== ФРАГМЕНТ ТЕКСТА
Там же Цветаева сравнивает Пастернака с золотодобытчиком, готовым поделиться открытыми жилами, но не на готовое приглашает других добытчиков: он только указывает место, а добыть золото задача читателя. Еще одна запись Цветаевой, теперь уже о себе самой, раскрывает ее степень доверия читателю: «Иногда я думаю, что я - вода. Можно зачерпнуть стаканом, но можно наполнить и море. Все дело во вместимости сосуда и еще - в размерах жажды...» [6]. Романтический субъективизм и все, что с ним связано - абсолютность своеволия художника, высокомерное презрение к действительности, к общему вкусу, к толпе, без сомнения, был присущ творческому гению М. Цветаевой. Павел Антокольский пишет, что «зрение и слух были у нее свои собственные, непохожие, была и настройка на собственную волну» [2, с.45]. Это приводило очень часто к непониманию, к оторванности и отчужденности и в результате рождало чувство пустоты, одиночества. Хотя иногда эта отчужденность трактовалась поэтессой, казалось бы, достаточно прозаически: «. у меня вечное чувство, что не я выше среднего уровня человека, а они - ниже: что я и есть - средний человек.» (из письма Ю. Иваску от 27 февраля 1939г.) [12, т.7, с.409]. В автобиографических «Флорентийских ночах» героиня объясняет своему адресату: «. во мне всегда было нечто чрезмерное для тех, кто ко мне приближался: «нечто», читайте: огромная половинка, вся безмерная я, или, что то же: живая я или живое я моих стихов» [12, т.5, с.476].
====
== СОХРАНЕННЫЕ ЗАПИСИ
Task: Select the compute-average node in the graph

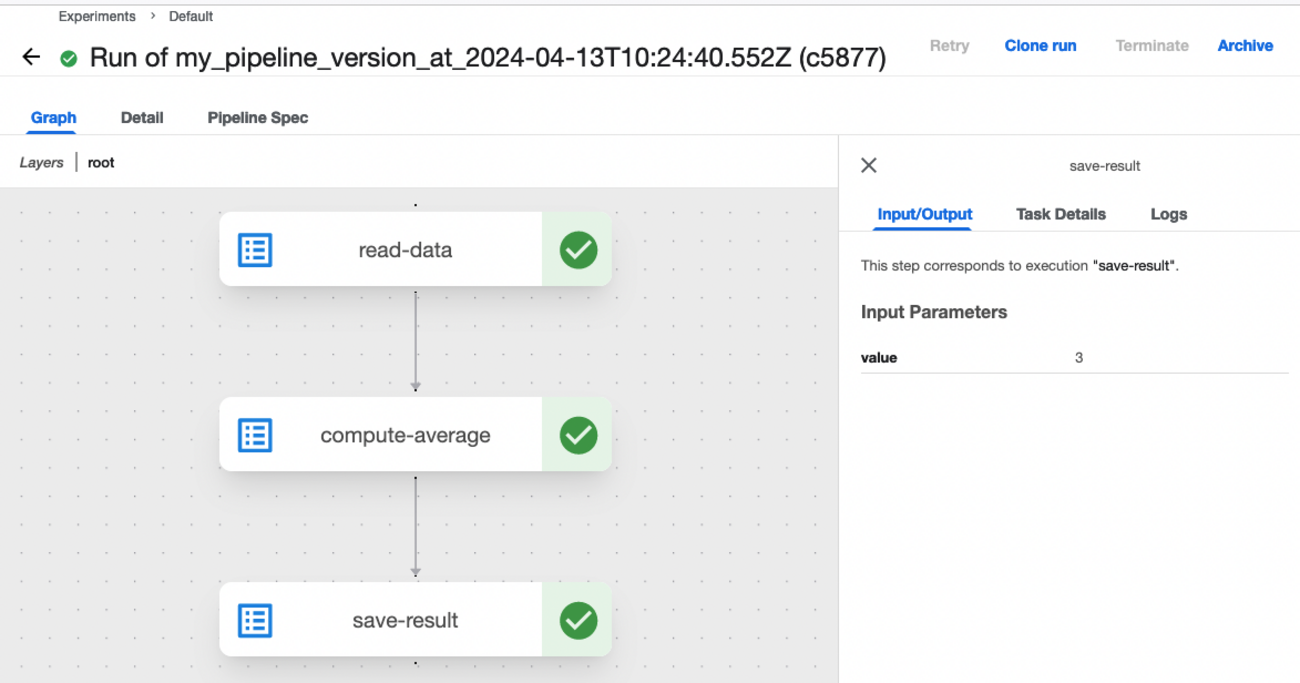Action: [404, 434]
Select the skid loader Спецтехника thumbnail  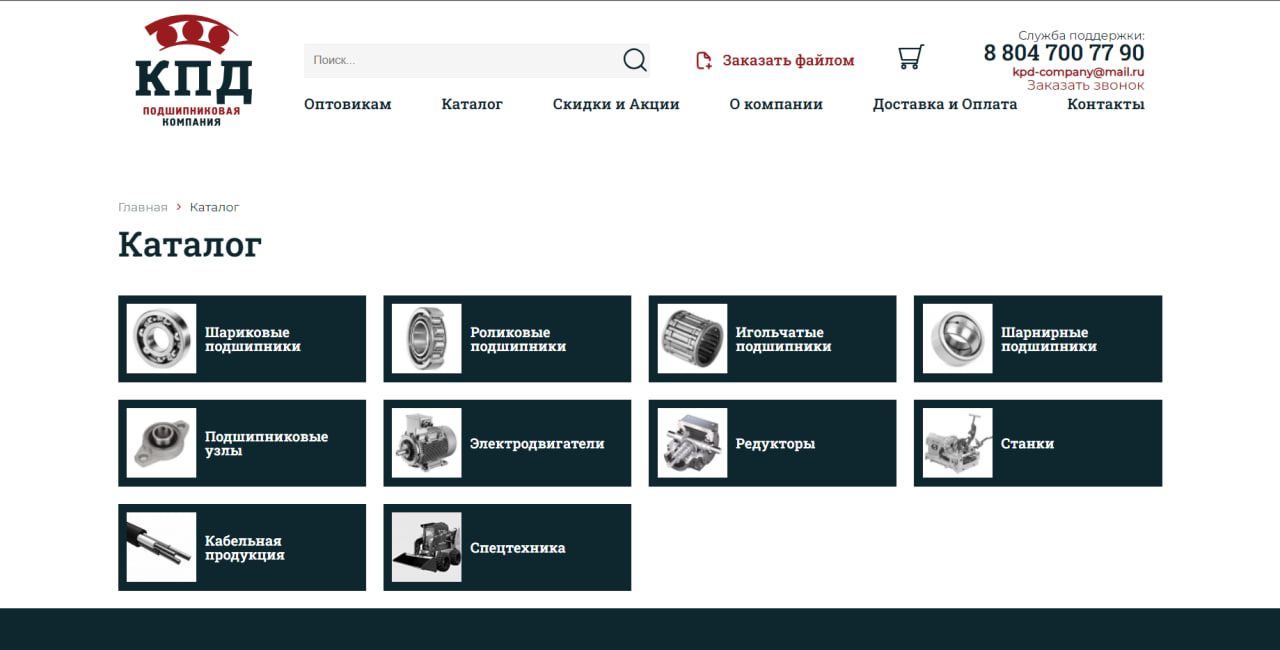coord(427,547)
====
== СОХРАНЕННЫЕ ЗАПИСИ
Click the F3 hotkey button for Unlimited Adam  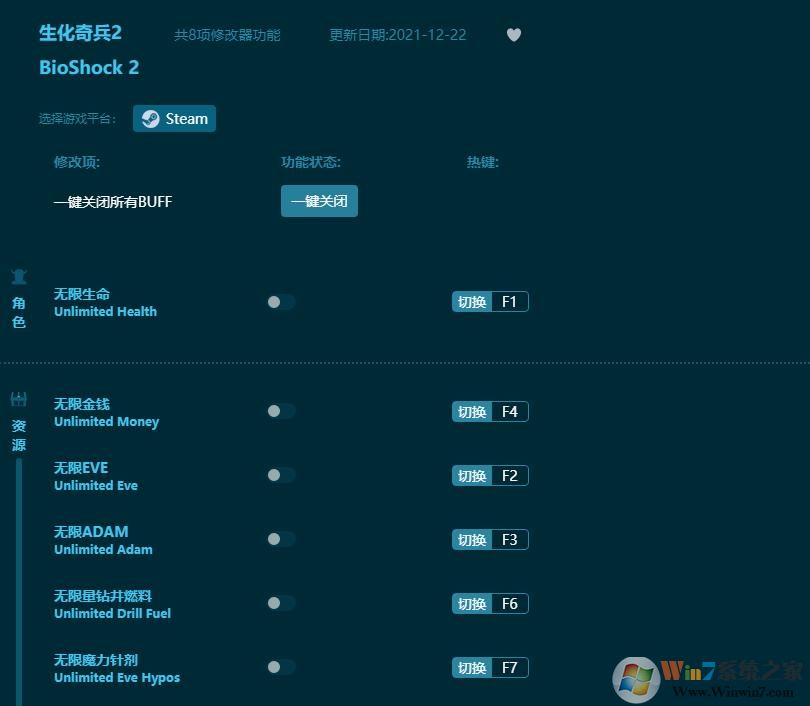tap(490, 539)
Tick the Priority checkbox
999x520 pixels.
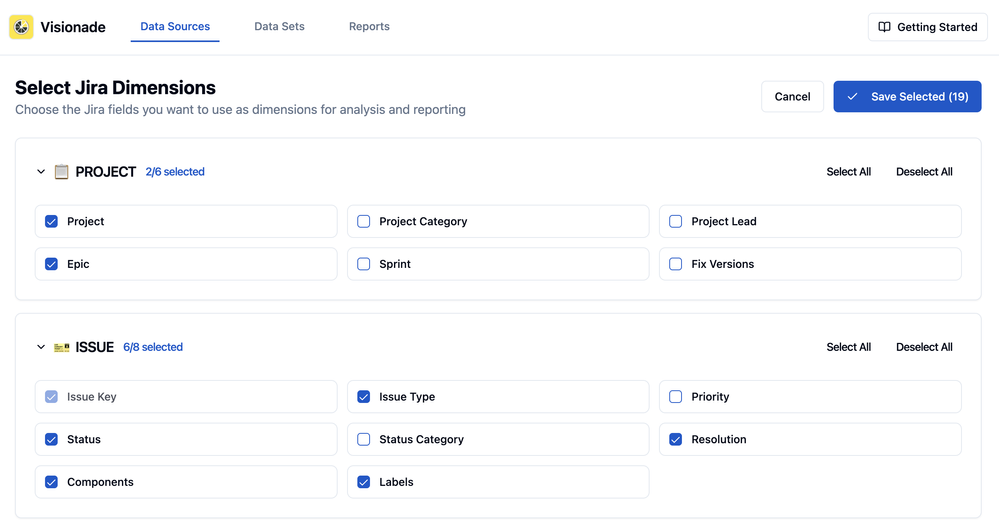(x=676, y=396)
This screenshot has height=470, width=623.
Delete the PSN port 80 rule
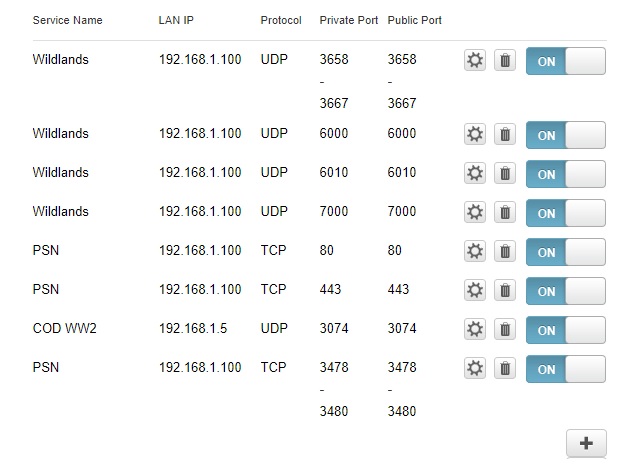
====
== СОХРАНЕННЫЕ ЗАПИСИ
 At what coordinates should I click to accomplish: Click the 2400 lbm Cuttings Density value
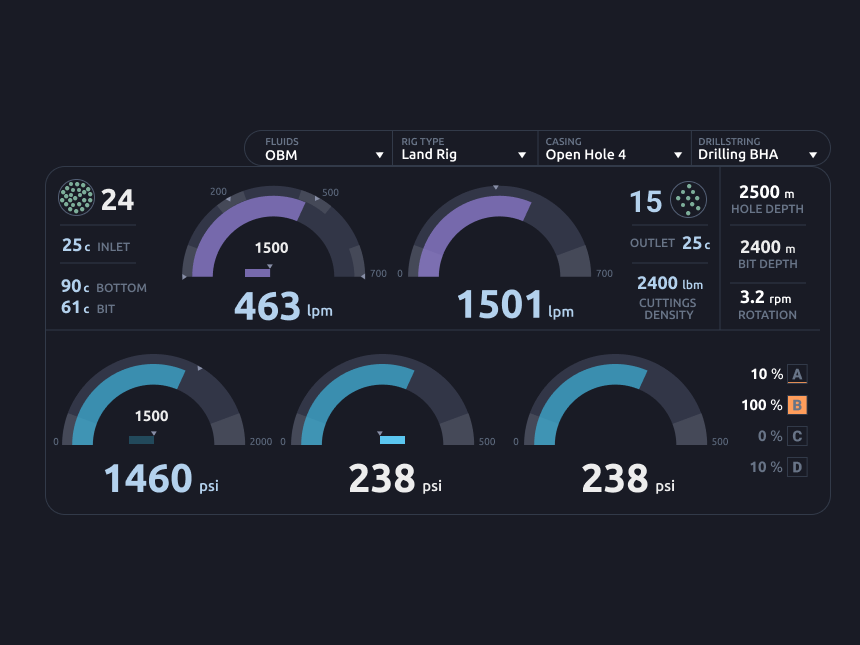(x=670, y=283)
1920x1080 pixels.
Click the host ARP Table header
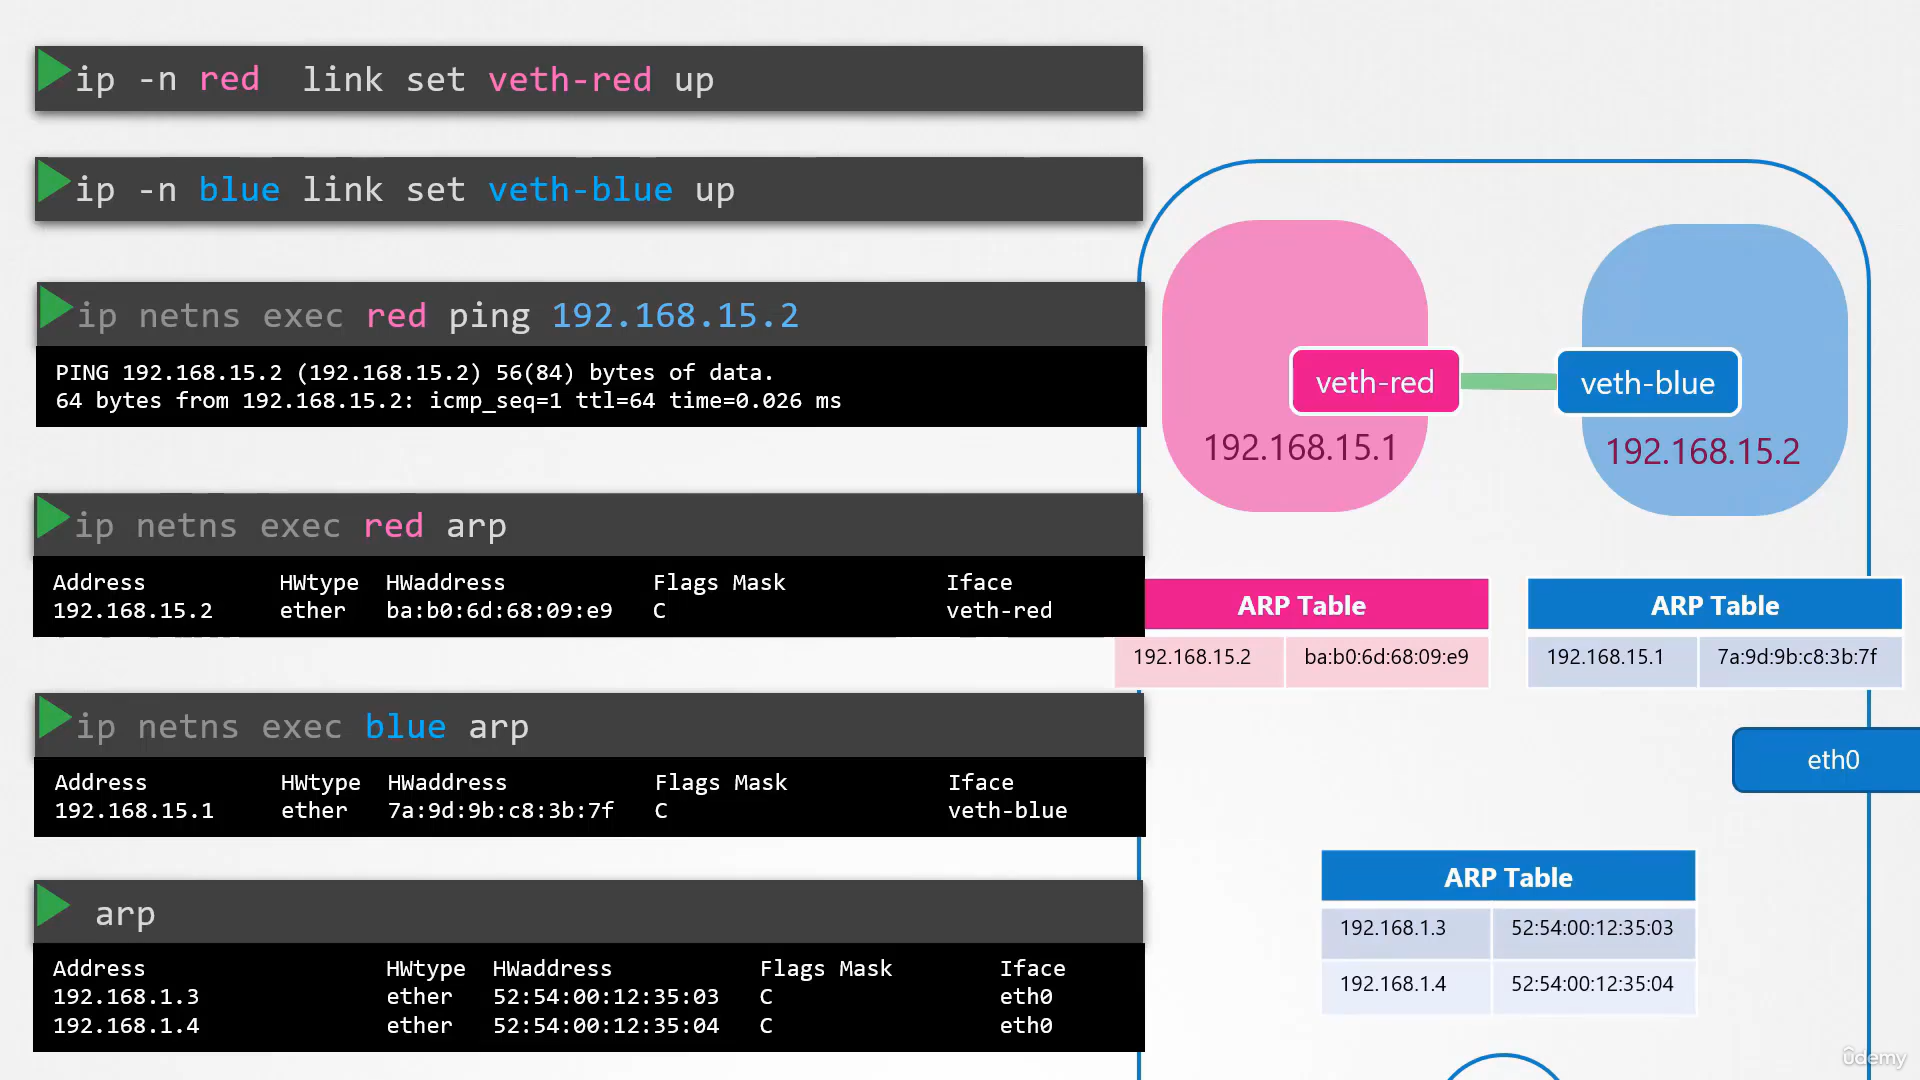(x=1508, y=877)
====
◆ УСЛОВИЕ ЗАДАНИЯ ◆
Продолжите фрагмент о творчестве Цветаевой, начав сразу после его последнего предложения. Записи — это отдельный материал, не связанный с фрагментом.

◆ ОТВЕТ ◆
Исследуя диалектику становления романтизма и развитие его философской теории, В. Маркович отмечает, что в связи с последствиями романтического субъективизма «возникал внутренний надлом, побуждавший романтиков изменить свое представление о природе искусства» [7, с.8]. И если у немецких поэтов это чувство приходило на смену прежним, то у Цветаевой, кажется, надлом изначально сопровождает ее творчество: и в провозглашении произвола поэта, и в раскаянии, и в ощущении одиночества и избранничества. «Сиротство» поэта воспринимается как тяжкий груз, который время от времени кажется непосильным. В стихотворении «Роландов Рог» герой и поэт сливаются в одной и той же обреченности на одиночество, они противопоставлены всем, даже самым отверженным, в надежде быть услышанным, ведь

За князем - род, за серафимом - сонм,

За каждым - тысячи таких, как он,

Чтоб, пошатнувшись, - на живую стену Упал и знал, - что тысячи на смену!

Солдат - полком, бес - легионом горд,

За вором - сброд, а за шутом - все горб. [12, т.2, с.10],

а поэт, как и герой - один на один с «небесными пустотами».

Вопрос о даре, о природе таланта достаточно актуален в любую эпоху. Романтическая концепция искусства также обращается к этому вопросу. Нам интересна точка зрения В. Г. Ваккенродера, утверждавшего сверхъестественное происхождение поэтического дара. Искусство, в его понимании, то же, что откровение, божественное слово Творца. Восприятие искусства сравнивается с молитвой, а творческое вдохновенье - с благодатью, снисходящей на человека. Говоря о творческом процессе, Ваккенродер экспрессивно формулирует свой вопрос, являющийся одновременно и ответом: «.неужели не поймут, наконец, сколь кощунственна вся невежественная болтовня о вдохновении художника, неужели не убедятся, что ... речь идет не о чем ином, как о непосредственной помощи свыше?» [5, с.31].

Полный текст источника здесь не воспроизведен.